Bypassing DLLs and SOs
This new technique is simple. Instead of using a DLL/SO, just generate a raw binary and load the binary to a fixed memory address in the address space of the application. Setup an uninitialized global data section at another fixed memory address. The binary can return back to the loader which can then reload a new binary and call back in keeping existing data. Fast instant edit/compile/test loop!

The x86-64 ISA takes an extra instruction byte cost for 32-bit absolute addressing (the SIB byte). RIP (instruction) relative addressing is one byte shorter and still has a +/- 2GB range when using a 32-bit immediate offset. Given that DLLs/SOs are loaded at a variable offset at runtime, using a fixed memory segment would incure an extra byte tax for instructions reading globals. This method of avoiding DLLs/SOs and going direct to raw binaries (loaded at fixed addresses) insures that globals can be fetched with faster RIP relative addressing.

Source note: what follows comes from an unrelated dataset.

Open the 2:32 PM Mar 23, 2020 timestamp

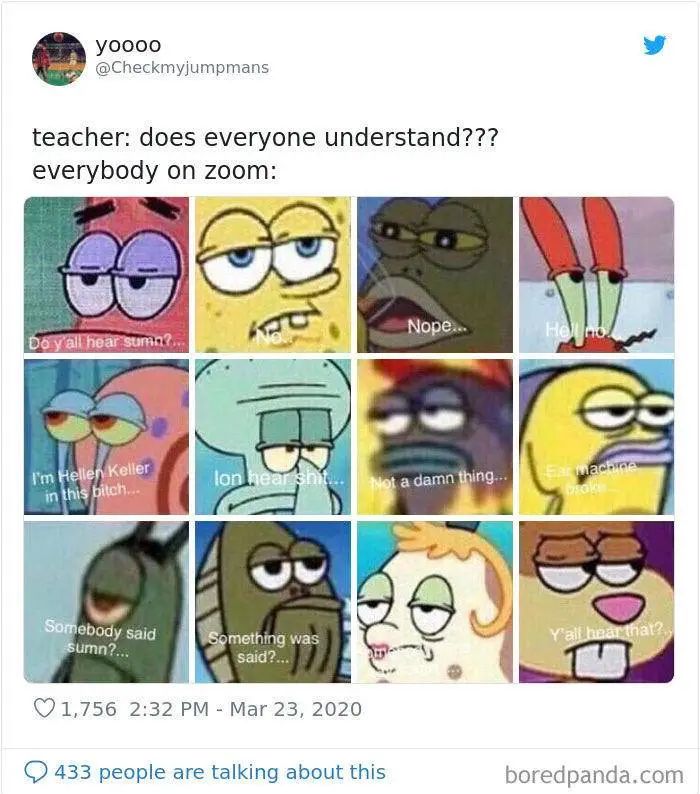246,709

Another side effect of this fixed address is that code and data from the fixed global data section can use 32-bit pointers safely. Clearly OS and external libs can still generate pointers which would require 64-bits.

The Basics
This leverages gcc features (gcc is easy on Windows via a MinGW install). First an example loader. Showing Linux examples here because they are easier to understand. Start with a mini shell application which loads a binary. Leverage the ability to mmap() or VirtualAlloc() to a fixed memory address with READ, WRITE, and EXECUTE permissions. On Linux, 0x40000000 works well. On Linux x86-64, 2MB aligned and 2MB multiple sized mappings get auto promoted to large pages which reduces system overhead (less TLB pressure, less page table memory, etc). This example will follow that practice. Only covering how to load the first time here. Loading a new binary again can easily be done when the StartF entry function returns.

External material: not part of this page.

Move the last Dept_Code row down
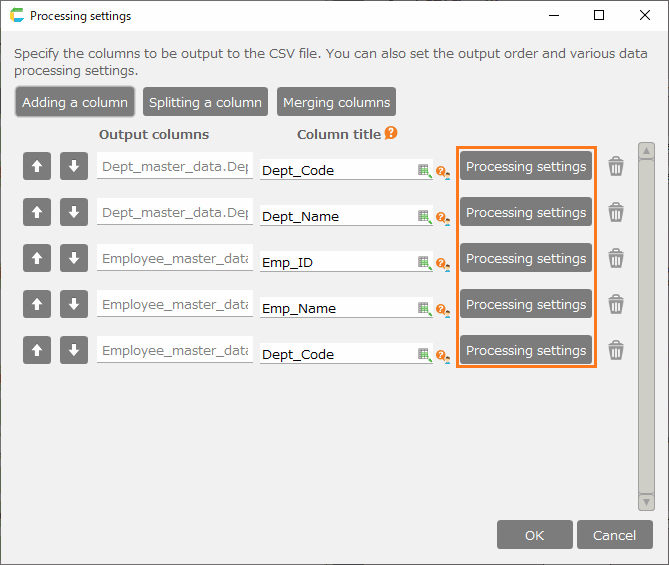669x565 pixels. coord(73,351)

typedef void (*StartF)(void);

// FIRST MAP MEMORY AT FIXED ADDRESS
int* adr = (int*)mmap((void*)0x40000000,2*1024*1024,
PROT_READ|PROT_WRITE|PROT_EXEC,
MAP_FIXED|MAP_PRIVATE|MAP_ANONYMOUS,0,0);

// PERSISTANT FIXED DATA SEGMENT STARTS AT 1MB IN
int* adr2 = adr + (0x100000/4);
adr2[0]=1234;
printf("%d\n",adr2[0]);

// LOAD THE BINARY FROM A FILE
int h=open("Binary.LinuxI64",O_RDONLY);
read(h,(void*)adr,1024);

// CALL THE ENTRY FUNCTION
((StartF)adr)();
printf("%d\n",adr2[0]);


Generating the Binary from C Code
Same as last time (and not shown in this example), the loader would pass a pointer to dlsym() or GetProcAddress() to the binary so that the binary can fetch pointers to symbols in libraries like GL or X11 which get linked to the loader. The binary gets linked to nothing. Here is an example program, where the fixed memory segment is called ".ram".

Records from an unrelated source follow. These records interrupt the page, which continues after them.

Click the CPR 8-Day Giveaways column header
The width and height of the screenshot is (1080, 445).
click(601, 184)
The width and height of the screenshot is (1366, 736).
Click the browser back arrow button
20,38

// THIS MUST BE THE FIRST LINE OF THE FILE
__asm__ ("jmp start\n");
// DEFINE LAYOUT OF GLOBAL MEMORY
typedef struct { unsigned int a; } RamT;
// DECLARE UNINITIALIZED GLOBALS IN A USER DEFINED SECTION
static RamT ram __attribute__((section(".ram")));
// ENTRY POINT OF PROGRAM
void start(void) { ram.a=5678; }


Unlike standard C, on first load, anything in the "ram" structure would not be pre-zeroed unless the loader manually zeroed the section.

Compiling is done directly to an object file. For example,

gcc MyProgram.c -o MyProgram.o -c -std=gnu99 -O3 -fomit-frame-pointer -msse -msse2 -msse3 -march=nocona -ffast-math -mno-ieee-fp -mfpmath=sse -fno-exceptions -fno-asynchronous-unwind-tables -fno-zero-initialized-in-bss -nostdlib

Inspecting the sections of this object file can be done via,

objdump -h MyProgram.o

The magic happens at link time. Leverage gnu ld to link to a raw binary using a linker script,

ld -TLink.LinuxI64 MyProgram.o

Here is the Link.LinuxI64 linker script which works for this example,

OUTPUT(Binary.LinuxI64)
OUTPUT_FORMAT(binary)
OUTPUT_ARCH(i386:x86-64)
SECTIONS
{
. = 0x40000000;
.text : { *(.text); *(.data); *(.rodata*); *(.bss); }
. = 0x40100000;
.ram : { *(.ram); }
/DISCARD/ : { *(.note*); *(.comment); }
}


Inspecting the disassembly of Binary.LinuxI64 can be done via,

objdump -D -b binary -mi386:x86-64 Binary.LinuxI64